### What the task asks
Can you retype only the lines from the one with "The width and" through the final line of the material, exactly as given?
Excerpted records Start Marker
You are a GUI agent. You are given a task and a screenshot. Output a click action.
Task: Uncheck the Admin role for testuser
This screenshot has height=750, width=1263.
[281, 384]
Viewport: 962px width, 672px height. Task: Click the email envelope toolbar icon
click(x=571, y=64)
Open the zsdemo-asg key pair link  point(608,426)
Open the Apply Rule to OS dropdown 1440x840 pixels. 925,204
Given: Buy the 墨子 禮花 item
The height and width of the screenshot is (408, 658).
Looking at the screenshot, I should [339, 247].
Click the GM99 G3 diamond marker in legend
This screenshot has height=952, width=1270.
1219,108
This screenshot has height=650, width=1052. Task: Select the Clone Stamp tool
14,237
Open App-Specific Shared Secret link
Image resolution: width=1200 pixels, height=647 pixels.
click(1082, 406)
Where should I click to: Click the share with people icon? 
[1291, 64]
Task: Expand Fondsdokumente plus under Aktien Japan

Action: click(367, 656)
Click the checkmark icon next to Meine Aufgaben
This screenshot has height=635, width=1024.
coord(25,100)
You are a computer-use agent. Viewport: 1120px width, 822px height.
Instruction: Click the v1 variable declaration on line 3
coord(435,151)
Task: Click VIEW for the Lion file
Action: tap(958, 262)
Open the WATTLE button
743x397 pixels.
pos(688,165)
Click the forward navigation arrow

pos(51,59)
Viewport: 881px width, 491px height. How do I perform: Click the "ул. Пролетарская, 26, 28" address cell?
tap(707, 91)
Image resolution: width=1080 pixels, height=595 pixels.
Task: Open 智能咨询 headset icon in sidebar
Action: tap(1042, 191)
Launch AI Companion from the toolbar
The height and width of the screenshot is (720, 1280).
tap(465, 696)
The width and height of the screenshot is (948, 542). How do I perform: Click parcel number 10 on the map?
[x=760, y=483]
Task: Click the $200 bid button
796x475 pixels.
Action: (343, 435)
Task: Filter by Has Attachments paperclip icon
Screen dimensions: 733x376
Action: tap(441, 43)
Excerpted records End Marker
### Expected answer
The width and height of the screenshot is (948, 542). How do I perform: Click parcel number 10 on the map?
[x=760, y=483]
Task: Click the $200 bid button
796x475 pixels.
Action: (343, 435)
Task: Filter by Has Attachments paperclip icon
Screen dimensions: 733x376
Action: tap(441, 43)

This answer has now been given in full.